The data =
-*-

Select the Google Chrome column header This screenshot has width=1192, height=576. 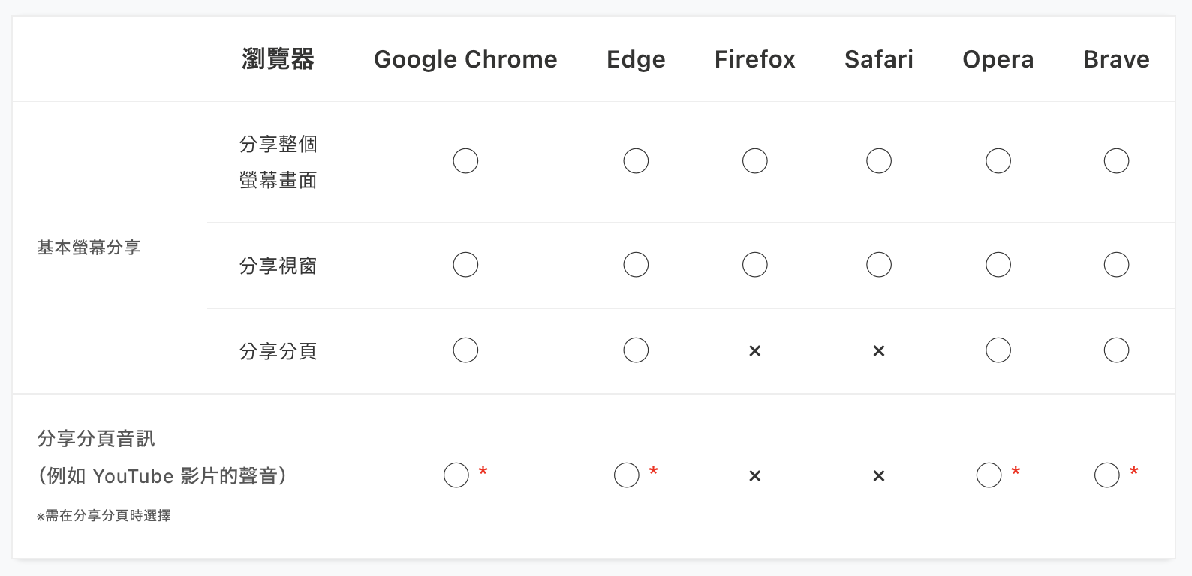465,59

-*-

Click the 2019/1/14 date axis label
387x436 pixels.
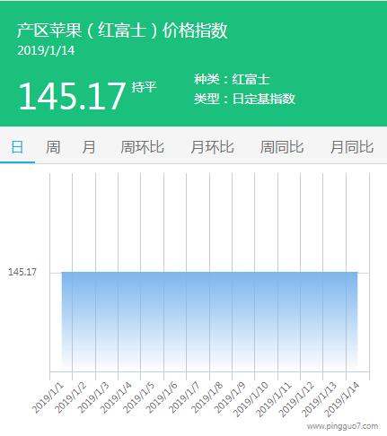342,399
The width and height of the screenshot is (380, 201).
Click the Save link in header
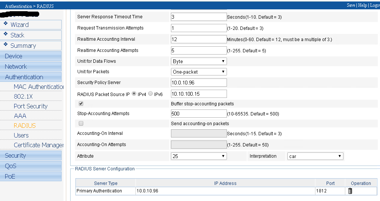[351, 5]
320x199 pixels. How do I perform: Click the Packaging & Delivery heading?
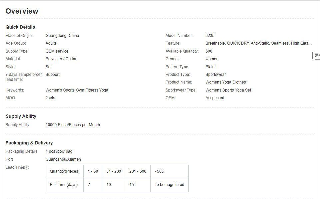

-*-

The task = Every line from the one with "Click the Save link in header" through the one with "320x199 pixels. How" is to be reproduced exactly as written above, and the pictures are to be dropped.

Solved problem =
Click the Save link in header
[351, 5]
320x199 pixels. How do I perform: Click the Packaging & Delivery heading?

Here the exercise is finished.